BRF abandons planned sale of pet-food arm after considerable evaluation

BRF abandons planned sale of pet-food arm after considerable evaluation

BRAZIL- BRF, the Brazilian meat giant, has decided to abandon its initial plan to sell its pet food arm, marking a strategic shift more than eight months after the company first announced its intention to divest. 

During the announcement of the planned sale, there were speculations that Nestle would be buying the pet food arm, but the two parties distanced themselves from the rumor. 

BRF had hired Banco Santander as a financial advisor and was already in discussions with would-be buyers for its pet food arm. 
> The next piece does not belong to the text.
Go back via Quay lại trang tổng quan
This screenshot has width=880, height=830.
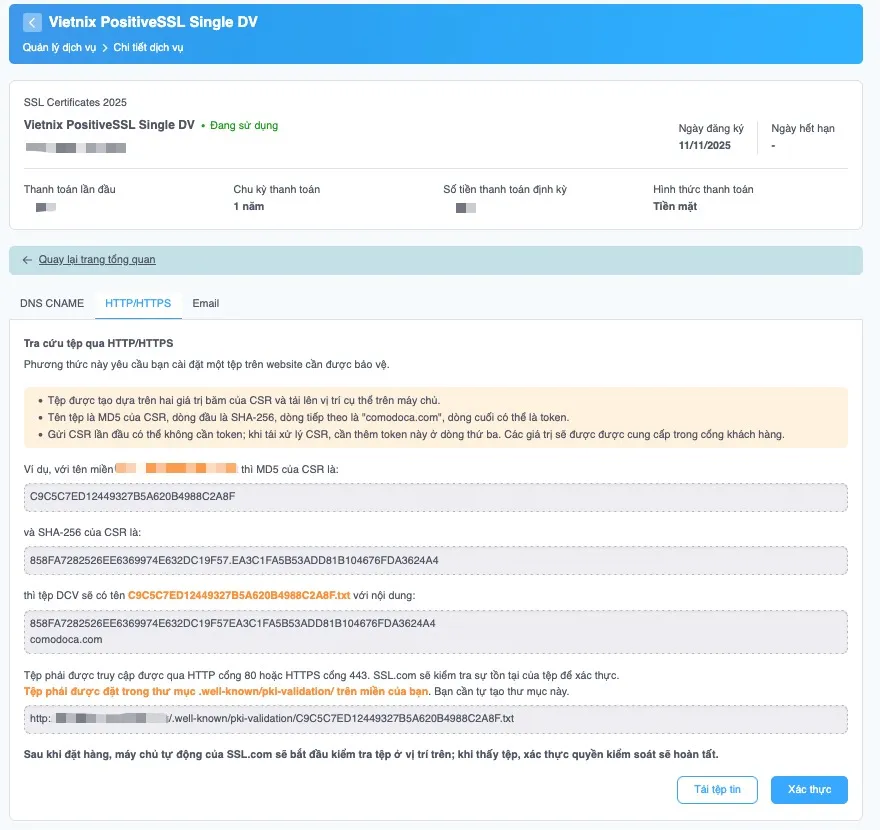click(x=97, y=260)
BRF intended to streamline its operations, and following the restructuring after the sale, BRF planned to focus on its main business of chicken, pork, and processed food.

However, the publicly listed company has now revealed that its management has opted to maintain the pet food business, signaling a reevaluation of its strategic priorities.

The competitive sale process, which was initiated in February, has been halted, and BRF is now committed to driving growth in the pet food segment. 

Despite being the third-ranked player in the Brazilian pet food market, BRF asserts its leadership in the super-premium natural pet feed category.

In a statement released on November 13, the company outlined its plans for the future, stating, “The company will continue to drive growth in this segment by increasing distribution through specialized channels, strengthening the brand’s strategy by segment and channel, consolidating integration synergies, and advancing the export expansion strategy.

Banco Santander had been enlisted as the financial advisor for the sale of the pet food business, with initial estimates suggesting a potential deal value of 2 billion reais (US$405.5 million today). 

However, BRF’s decision to retain the business underscores its confidence in the pet food segment’s growth potential.

In 2021, BRF expanded its presence in the pet food market by acquiring two Brazil-based pet food makers, Mogiana Alimentos and Hercosul. 

The company’s pet-food segment now includes BRF Pet, Mogiana Alimentos, Hercosul Alimentos, Hercosul Soluções em Transportes, Hercosul Distribuição, and Hercosul International.

BRF’s decision to retain its pet food arm reflects the company’s commitment to adapting its strategy in response to market conditions and leveraging opportunities for growth in specific segments. 

Shareholders and industry observers will be watching closely to see how this strategic pivot contributes to BRF’s overall performance in the coming months.